Information given: Begin

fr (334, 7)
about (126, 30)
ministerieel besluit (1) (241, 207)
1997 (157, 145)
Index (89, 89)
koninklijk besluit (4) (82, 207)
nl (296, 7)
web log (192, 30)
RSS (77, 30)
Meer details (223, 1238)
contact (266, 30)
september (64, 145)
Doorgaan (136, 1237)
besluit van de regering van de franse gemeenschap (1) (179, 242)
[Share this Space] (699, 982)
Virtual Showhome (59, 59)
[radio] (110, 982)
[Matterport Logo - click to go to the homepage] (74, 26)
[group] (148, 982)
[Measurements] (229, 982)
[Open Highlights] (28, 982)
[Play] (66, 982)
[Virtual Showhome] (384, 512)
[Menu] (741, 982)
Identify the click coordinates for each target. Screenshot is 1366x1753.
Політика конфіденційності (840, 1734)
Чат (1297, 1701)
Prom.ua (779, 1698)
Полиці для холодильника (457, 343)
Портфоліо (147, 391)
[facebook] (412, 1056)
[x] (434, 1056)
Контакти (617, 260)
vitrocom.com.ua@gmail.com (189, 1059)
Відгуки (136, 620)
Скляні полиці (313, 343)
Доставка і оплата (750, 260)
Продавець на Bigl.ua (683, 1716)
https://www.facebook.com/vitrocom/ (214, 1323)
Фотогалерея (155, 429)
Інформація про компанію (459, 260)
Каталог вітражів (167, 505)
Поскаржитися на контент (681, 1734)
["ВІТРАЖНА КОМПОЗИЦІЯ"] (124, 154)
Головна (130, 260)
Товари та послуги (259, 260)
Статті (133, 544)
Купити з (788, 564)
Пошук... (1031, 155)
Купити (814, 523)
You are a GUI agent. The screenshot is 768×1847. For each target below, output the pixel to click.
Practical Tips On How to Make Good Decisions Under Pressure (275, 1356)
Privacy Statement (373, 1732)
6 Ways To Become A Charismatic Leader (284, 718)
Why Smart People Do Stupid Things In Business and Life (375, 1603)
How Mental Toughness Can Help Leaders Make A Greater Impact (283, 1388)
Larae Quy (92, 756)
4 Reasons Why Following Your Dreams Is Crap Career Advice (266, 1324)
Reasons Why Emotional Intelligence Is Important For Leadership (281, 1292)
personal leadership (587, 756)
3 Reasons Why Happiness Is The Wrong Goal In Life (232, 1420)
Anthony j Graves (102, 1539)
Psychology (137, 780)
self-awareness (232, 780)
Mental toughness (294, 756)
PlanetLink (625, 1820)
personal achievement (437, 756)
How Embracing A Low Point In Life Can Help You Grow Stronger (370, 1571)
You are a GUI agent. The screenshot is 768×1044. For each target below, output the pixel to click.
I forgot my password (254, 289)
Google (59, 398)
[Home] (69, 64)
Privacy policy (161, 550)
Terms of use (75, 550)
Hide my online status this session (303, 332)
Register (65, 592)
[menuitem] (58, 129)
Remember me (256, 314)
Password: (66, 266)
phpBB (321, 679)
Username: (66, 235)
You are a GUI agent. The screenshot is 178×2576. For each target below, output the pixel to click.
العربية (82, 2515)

Information given: End

**Problem statement:** Word for word, return the lines from the one holding "6 Ways To Become" through the end of the entries above.

**Answer box:**
6 Ways To Become A Charismatic Leader (284, 718)
Why Smart People Do Stupid Things In Business and Life (375, 1603)
How Mental Toughness Can Help Leaders Make A Greater Impact (283, 1388)
Larae Quy (92, 756)
4 Reasons Why Following Your Dreams Is Crap Career Advice (266, 1324)
Reasons Why Emotional Intelligence Is Important For Leadership (281, 1292)
personal leadership (587, 756)
3 Reasons Why Happiness Is The Wrong Goal In Life (232, 1420)
Anthony j Graves (102, 1539)
Psychology (137, 780)
self-awareness (232, 780)
Mental toughness (294, 756)
PlanetLink (625, 1820)
personal achievement (437, 756)
How Embracing A Low Point In Life Can Help You Grow Stronger (370, 1571)
You are a GUI agent. The screenshot is 768×1044. For each target below, output the pixel to click.
I forgot my password (254, 289)
Google (59, 398)
[Home] (69, 64)
Privacy policy (161, 550)
Terms of use (75, 550)
Hide my online status this session (303, 332)
Register (65, 592)
[menuitem] (58, 129)
Remember me (256, 314)
Password: (66, 266)
phpBB (321, 679)
Username: (66, 235)
You are a GUI agent. The screenshot is 178×2576. For each target below, output the pixel to click.
العربية (82, 2515)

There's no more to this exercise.